TiVo, Amazon, HP and Wal-Mart Get Into Video Downloads
February 8, 2007
Two more Hollywood marriages came down the pike this week, both motivated by the express purpose of selling movie downloads.
TiVo, the Alviso, Calif. innovator of the personal video recorder, traded rings with Seattle-based Amazon, the world's largest bookstore that also sells foie gras and ball bearings. Bentonville, Ark.'s Wal-Mart, the planet's biggest retailer, paired up with the largest PC maker in the known solar system, Hewlett Packard, located in Palo Alto, Calif.
The TiVo/Amazon service has beta launched with the somewhat clunky moniker "Amazon Unbox on TiVo." Sans TiVo, Amazon Unbox launched last September for downloads to PCs. The TiVo aspect potentially adds 1.5 million televisions to the mix based on the estimated number of broadband-enabled TiVo boxes in the market. Without specifying a full launch date, the companies said the service would "be available soon" to those homes.

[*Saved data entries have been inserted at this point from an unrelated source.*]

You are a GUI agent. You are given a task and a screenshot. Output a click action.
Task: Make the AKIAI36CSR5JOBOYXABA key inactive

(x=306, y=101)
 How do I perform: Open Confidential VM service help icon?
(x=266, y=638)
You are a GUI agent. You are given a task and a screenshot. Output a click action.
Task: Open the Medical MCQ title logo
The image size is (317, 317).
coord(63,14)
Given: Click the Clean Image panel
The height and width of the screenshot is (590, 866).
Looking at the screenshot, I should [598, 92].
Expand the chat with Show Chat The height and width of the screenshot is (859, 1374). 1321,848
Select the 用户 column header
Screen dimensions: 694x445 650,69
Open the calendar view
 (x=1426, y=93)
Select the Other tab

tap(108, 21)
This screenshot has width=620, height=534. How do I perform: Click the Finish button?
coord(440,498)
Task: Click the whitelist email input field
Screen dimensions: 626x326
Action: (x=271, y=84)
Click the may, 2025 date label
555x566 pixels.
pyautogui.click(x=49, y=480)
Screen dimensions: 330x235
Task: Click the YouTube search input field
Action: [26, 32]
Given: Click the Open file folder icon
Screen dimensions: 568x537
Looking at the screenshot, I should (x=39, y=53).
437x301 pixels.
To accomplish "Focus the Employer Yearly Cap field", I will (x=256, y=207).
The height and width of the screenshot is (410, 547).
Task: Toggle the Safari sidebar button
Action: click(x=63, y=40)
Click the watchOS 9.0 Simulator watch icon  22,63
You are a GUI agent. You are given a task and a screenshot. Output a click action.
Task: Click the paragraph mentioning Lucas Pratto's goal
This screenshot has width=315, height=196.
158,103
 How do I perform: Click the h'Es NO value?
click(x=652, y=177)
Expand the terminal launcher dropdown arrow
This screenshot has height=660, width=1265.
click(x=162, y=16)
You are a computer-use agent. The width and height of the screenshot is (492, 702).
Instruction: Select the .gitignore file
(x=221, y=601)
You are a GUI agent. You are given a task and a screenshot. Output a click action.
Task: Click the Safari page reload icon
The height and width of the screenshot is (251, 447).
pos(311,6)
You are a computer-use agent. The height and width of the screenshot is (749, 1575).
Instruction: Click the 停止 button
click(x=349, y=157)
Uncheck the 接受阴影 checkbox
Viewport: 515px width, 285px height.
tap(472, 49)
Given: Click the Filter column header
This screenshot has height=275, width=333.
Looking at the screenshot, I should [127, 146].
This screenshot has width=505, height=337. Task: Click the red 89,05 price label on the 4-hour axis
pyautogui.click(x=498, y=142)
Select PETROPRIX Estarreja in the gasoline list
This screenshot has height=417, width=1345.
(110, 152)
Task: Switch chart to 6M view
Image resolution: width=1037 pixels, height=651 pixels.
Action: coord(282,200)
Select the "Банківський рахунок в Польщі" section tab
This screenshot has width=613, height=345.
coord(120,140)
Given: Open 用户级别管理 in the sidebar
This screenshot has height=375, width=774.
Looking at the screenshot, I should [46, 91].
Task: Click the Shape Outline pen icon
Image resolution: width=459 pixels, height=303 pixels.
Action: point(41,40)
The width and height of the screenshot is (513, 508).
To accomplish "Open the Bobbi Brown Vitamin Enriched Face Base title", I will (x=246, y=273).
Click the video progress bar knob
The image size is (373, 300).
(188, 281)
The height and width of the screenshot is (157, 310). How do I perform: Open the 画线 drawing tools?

Unbox will include content from CBS, Fox, Lionsgate, Paramount, Universal Studios and Warner Bros. TV episodes and movie rentals are expected to run about $1.99, with movie buys between $9.99 and $14.99.
Wal-Mart and HP announced their online video venture Tuesday, calling it an "engaging video shopping experience for packaged video products and online downloads that is unlike anything available on the market."
Be that as it may, the service offers downloads, like Unbox, CinemaNow and Movielink; DVDs for delivery, like Blockbuster and Netflix, and the smattering of material available on HD DVD and Blu-ray.
The content library includes 3,000 titles from Disney, Warner Bros., Paramount, Sony, Fox, Universal and the Viacom cable nets. The Wal-Mart-branded site is live online.